====== Entries provided
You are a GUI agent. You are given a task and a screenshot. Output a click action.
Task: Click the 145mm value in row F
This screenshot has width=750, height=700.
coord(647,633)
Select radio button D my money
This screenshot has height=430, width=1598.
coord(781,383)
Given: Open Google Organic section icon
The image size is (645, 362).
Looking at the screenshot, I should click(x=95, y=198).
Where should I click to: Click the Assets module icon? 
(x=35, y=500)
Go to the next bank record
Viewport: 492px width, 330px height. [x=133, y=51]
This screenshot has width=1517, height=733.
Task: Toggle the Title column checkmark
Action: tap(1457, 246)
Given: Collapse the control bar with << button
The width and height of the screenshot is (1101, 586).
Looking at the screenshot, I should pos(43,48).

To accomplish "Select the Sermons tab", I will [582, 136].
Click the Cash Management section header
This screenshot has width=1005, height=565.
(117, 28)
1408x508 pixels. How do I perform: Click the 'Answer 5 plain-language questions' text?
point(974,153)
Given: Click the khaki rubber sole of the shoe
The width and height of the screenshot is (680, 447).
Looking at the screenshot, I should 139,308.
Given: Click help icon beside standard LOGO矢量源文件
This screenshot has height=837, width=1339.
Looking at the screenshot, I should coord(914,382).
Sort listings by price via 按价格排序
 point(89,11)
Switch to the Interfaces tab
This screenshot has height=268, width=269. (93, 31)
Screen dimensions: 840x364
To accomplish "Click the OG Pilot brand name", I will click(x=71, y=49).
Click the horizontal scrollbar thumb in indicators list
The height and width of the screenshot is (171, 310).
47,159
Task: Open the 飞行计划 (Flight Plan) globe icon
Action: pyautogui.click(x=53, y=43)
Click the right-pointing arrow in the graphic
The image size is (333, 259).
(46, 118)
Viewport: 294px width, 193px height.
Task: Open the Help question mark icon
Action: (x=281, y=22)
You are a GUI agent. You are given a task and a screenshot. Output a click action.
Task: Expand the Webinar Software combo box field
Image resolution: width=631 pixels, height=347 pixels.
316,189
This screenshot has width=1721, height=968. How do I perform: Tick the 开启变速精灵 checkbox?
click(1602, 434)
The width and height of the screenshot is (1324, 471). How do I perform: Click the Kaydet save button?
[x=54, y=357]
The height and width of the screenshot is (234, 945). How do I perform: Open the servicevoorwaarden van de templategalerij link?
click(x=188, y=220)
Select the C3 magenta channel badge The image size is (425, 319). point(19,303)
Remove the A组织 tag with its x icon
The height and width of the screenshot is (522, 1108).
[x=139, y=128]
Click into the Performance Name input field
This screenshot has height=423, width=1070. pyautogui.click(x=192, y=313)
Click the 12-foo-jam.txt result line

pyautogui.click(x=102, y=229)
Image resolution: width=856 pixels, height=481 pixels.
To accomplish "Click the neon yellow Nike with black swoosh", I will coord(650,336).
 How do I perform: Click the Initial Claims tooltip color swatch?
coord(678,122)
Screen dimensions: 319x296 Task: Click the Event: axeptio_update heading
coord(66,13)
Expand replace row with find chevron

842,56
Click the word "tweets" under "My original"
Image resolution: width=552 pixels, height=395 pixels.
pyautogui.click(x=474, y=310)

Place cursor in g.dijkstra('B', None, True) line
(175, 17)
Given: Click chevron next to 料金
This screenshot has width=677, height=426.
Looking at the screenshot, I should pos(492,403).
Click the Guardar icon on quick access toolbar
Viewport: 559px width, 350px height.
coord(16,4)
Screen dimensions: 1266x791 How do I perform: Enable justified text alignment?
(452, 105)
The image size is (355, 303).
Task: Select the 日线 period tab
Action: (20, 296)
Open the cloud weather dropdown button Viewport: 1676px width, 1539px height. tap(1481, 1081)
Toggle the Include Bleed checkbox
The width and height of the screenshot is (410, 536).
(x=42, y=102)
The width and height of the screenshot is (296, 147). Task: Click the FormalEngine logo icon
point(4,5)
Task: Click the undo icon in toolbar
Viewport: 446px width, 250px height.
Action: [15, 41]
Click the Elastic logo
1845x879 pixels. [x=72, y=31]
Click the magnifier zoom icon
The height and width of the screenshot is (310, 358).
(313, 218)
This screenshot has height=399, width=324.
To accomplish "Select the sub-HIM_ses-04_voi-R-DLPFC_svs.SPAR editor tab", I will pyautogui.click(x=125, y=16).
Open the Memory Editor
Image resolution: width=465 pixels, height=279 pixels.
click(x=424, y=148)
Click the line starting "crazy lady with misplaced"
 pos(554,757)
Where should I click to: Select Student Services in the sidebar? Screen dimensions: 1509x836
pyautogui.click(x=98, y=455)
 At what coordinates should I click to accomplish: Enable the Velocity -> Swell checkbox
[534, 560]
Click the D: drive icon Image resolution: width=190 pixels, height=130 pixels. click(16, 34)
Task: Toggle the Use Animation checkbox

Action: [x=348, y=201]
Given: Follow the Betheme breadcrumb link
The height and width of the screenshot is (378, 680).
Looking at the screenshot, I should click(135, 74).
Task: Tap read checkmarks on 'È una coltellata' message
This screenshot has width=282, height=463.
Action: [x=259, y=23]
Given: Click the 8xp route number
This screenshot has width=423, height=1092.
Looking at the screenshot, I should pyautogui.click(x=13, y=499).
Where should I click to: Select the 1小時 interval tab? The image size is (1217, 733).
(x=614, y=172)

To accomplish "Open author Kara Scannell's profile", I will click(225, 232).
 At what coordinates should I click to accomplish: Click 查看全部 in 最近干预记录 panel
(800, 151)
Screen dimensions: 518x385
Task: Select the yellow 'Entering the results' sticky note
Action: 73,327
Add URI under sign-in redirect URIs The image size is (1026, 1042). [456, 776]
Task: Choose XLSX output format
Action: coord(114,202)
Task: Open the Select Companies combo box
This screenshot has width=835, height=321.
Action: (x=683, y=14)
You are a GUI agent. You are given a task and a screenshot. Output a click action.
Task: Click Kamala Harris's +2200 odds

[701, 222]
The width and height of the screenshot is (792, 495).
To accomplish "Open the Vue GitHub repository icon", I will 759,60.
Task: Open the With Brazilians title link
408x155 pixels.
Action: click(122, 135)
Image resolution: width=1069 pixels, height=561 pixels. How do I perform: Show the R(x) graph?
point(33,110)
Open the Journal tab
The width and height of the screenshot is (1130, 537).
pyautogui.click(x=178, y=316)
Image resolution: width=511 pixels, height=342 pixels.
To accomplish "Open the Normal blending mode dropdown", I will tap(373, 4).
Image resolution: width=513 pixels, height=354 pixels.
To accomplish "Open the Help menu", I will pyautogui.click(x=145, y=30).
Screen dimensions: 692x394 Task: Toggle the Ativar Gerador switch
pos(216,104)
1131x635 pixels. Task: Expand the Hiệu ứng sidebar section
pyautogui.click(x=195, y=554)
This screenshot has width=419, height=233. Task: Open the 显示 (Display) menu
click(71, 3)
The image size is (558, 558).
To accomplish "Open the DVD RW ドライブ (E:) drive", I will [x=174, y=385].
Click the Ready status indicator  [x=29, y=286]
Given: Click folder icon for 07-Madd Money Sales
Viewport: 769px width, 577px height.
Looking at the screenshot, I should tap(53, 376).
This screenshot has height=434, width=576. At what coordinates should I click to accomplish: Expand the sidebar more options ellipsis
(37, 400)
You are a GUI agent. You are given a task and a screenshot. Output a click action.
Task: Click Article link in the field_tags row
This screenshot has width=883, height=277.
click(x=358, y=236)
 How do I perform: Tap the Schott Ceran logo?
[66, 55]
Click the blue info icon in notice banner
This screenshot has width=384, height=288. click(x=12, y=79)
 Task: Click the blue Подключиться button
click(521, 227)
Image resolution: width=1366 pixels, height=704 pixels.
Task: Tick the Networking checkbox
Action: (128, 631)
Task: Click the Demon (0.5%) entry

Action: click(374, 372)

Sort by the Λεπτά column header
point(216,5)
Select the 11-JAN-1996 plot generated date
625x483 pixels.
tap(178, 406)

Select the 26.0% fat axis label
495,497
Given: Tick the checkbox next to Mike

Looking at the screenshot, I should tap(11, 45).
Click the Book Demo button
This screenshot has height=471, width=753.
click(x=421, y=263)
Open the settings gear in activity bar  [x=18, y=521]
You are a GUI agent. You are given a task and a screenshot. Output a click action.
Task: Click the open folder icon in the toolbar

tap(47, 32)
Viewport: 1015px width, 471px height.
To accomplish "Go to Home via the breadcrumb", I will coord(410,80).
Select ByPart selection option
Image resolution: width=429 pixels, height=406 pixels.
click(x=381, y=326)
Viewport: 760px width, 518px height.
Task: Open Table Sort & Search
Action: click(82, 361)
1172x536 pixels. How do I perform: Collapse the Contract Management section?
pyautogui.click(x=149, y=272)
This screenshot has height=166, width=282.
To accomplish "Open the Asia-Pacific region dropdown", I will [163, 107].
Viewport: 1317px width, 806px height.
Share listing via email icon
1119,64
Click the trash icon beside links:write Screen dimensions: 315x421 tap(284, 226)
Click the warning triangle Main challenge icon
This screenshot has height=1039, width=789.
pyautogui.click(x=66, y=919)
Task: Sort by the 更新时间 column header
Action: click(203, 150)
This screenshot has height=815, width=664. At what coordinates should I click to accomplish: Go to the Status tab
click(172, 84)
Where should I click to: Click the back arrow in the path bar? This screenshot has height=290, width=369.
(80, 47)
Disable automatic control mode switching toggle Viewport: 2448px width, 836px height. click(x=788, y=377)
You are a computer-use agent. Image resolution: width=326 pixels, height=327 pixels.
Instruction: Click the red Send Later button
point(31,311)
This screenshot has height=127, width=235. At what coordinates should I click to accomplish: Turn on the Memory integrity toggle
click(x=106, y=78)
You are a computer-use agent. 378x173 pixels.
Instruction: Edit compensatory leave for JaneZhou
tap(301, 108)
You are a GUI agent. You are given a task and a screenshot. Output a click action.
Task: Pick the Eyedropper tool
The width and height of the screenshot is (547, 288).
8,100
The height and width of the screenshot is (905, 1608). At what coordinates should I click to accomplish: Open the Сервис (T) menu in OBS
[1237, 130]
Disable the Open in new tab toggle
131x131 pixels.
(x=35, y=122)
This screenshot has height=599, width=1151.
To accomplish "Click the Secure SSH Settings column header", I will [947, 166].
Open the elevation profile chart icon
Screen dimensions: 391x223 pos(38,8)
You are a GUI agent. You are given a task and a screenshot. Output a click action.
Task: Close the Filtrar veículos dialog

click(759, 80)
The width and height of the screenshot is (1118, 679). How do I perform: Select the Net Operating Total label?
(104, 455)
============
* **Problem statement**
Rewrite the entries from the line containing "The width and height of the screenshot is (1118, 679)." up to and including the final line, replacing "Net Operating Total" with "Net Operating Income" and leaving everything else unchanged.

* **Solution to the exercise**
The width and height of the screenshot is (1118, 679). How do I perform: Select the Net Operating Income label?
(104, 455)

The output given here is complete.